After all the Stanford bank, like Castle, Nugan Hand and
BCCI before it had been focal points of unseemly financial practices for
years. Indeed, nearly thirty years ago investigative journalist Nancy
Grodin reported in
CovertAction
(Number 16, March 1982), that like SIB, Nugan Hand enticed prospective
investors "with offers of private banking services, high interest rates
(higher than anywhere else in the region), tax-free deposits and
complete secrecy."
Across the decades, investigations revealed
that leading figures in Castle, Nugan Hand and BCCI had actively
conspired with drug traffickers to import narcotics into the United
States.
Top bank officials Helliwell, Nugan, Hand and Abedi worked alongside organized crime figures
and
former intelligence and Pentagon officials, including a past director
of the CIA. And when the chips were down, all managed to evade being
held to account for the most serious charges: drug trafficking, money
laundering, arms smuggling, murder, terrorism, even nuclear
proliferation, precisely because such exposure would have revealed
"sensitive intelligence operations."
While some might argue that
in the broad scheme of things considering the depth of capitalism's
economic meltdown, Stanford's alleged grift was mere chump change
compared to the trillions of dollars plundered by even bigger fish.
From a
parapolitical
perspective however, the multiple obfuscations, smokescreens and
outright falsehoods surrounding the scandal indicate this is no simple
case of greed or another tawdry example of "elite deviance."
Rather,
as researcher Peter Dale Scott has assiduously documented over the
years, the vicissitudes of "L'affaire Stanford" may be emblematic of
"continuous U.S. involvement in the global drug connection," a "global
financial complex of hot money uniting prominent business ... and
government as well as underworld figures" for purposes of "achieving and
maintaining global American dominance."
Drug Links Covered-UpWhile
Ambassador Kramer may have avoided having her photo snapped with the
accused fraudster, her rather pedestrian concerns pale in comparison to
the fact that Stanford has been the subject of multiple drugs
investigations over a 20-year period that have all been scrupulously
covered-up.
Indeed, years before the federal government ran SIB
to ground, earlier probes, including those investigating drug-money
laundering during the Iran-Contra period were killed.
Stanford's
Montserrat-based Guardian International Bank, a suspected conduit for
Contra drug funds, short-circuited investigators when it pulled-up
stakes, surrendered its banking license and left the island.
By
1986, evidence emerged that top Contra officials and the Agency enjoyed
cosy ties with both Pablo Escobar and the Orejuela brothers, respective
kingpins of the Medellín and Cali drug cartels.
Under pressure
from the Reagan administration however, Congress and corporate media
buried the drug angle to the investigation, as
Consortium News journalist Robert Parry has documented in a series of groundbreaking reports.
After
his departure from Montserrat under a cloud, the banker trained his
sights on Antigua and Barbuda where he developed a close relationship
with former prime minister Lester Bird.
The Independent
reported that during the course of a joint Scotland Yard-FBI
investigation, the bank "was suspected of laundering drug money from the
notorious Medellin and Cali drug cartels run by Pablo Escobar and the
Orejuela brothers."
"Under the Bird family leadership"
The Independent
disclosed, "the island was widely regarded as one of the most corrupt
in the Caribbean, with well-documented links to arms and drug smuggling
and money laundering."
The former FBI agent who led the Guardian probe, Ross Gaffney, told
The Independent
"we suspected that Stanford's bank was involved in money laundering."

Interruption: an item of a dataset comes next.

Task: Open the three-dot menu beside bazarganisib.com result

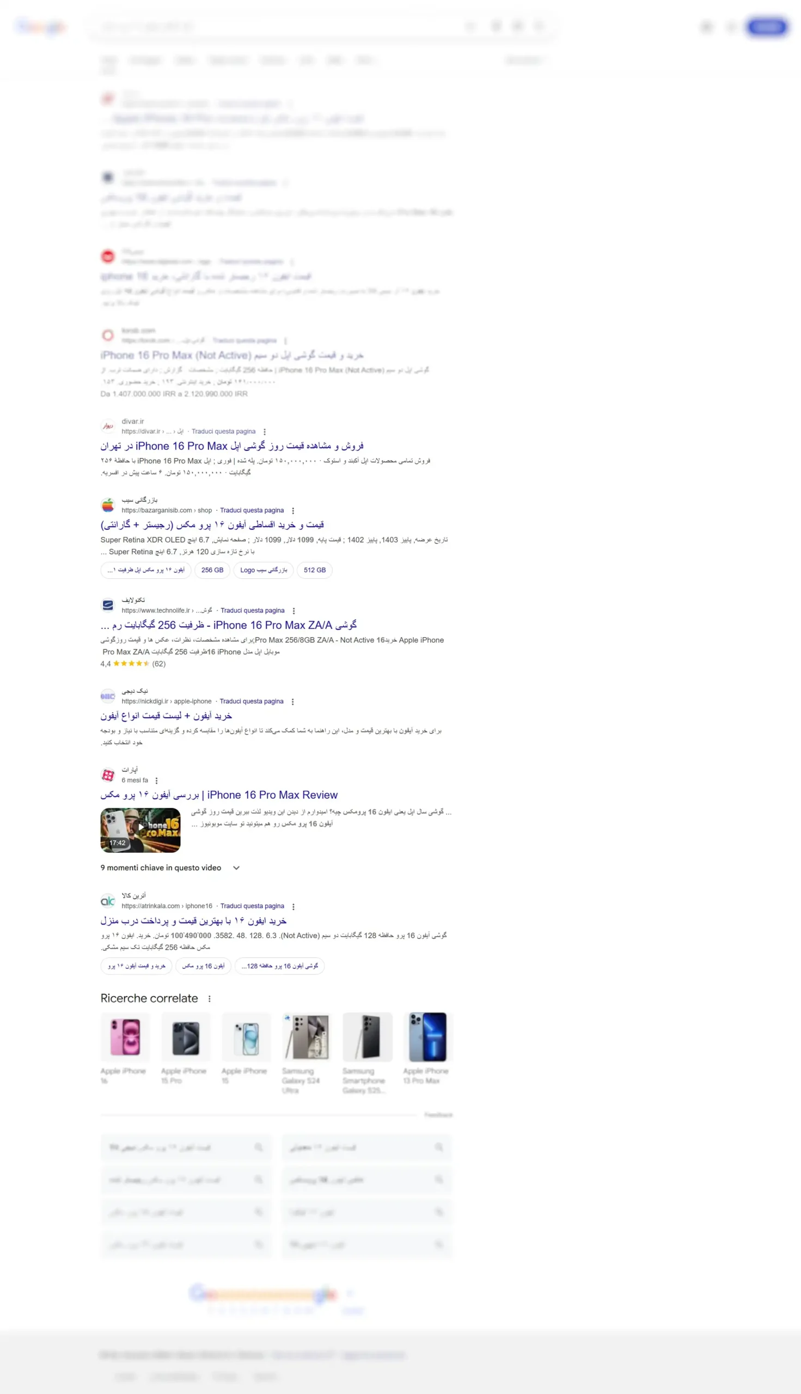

Gaffney said that even after Guardian closed, the FBI "continued to take
an interest in Stanford and set up a second inquiry into that bank
after receiving intelligence that it continued to launder money for the
Medellin and Cali cartels."
The former federal agent said, "We
had hard intelligence about what he was doing and we began to develop
it" but that investigation died or more likely, was deep-sixed, by
officials higher-up the food chain.
According to
The Observer,
a second FBI source "confirmed the agency was looking at links to
international drug gangs as part of the huge investigation into
Stanford's banking activities."
Other sources "in the US Drug Enforcement Administration"
The Observer
reported, "also confirmed that while the investigations into Stanford's
affairs were 'with the FBI and Securities Exchange Commission, there
may well have been a trail connecting his Mexican affairs to
narco-trafficking interests'."
But even after the stench of
Iran-Contra faded from the headlines, drug probes targeting the bank
continued well into the 1990s. The
Houston Chronicle
reported that according to court documents "operatives of the Juarez
cartel began opening accounts at Stanford's Antigua-based bank in an
effort to launder money amassed under one of Mexico's most vicious drug
lords, Amado Carrillo Fuentes."
"Together," the
Chronicle
disclosed, "they used Stanford International Bank to open 10 accounts
and deposit $3 million--a small sliver of the cartel's fortunes but
enough to pique authorities' interest."
Despite long-running investigations, federal sources told the
Chronicle,
"any alleged Stanford connection to drug cartels and their money could
lie buried in the paperwork gathered for the Security and Exchange
Commission's civil inquiry."
Federal officials claimed, despite
probes that resulted in stiff fines for illicit practices by other U.S.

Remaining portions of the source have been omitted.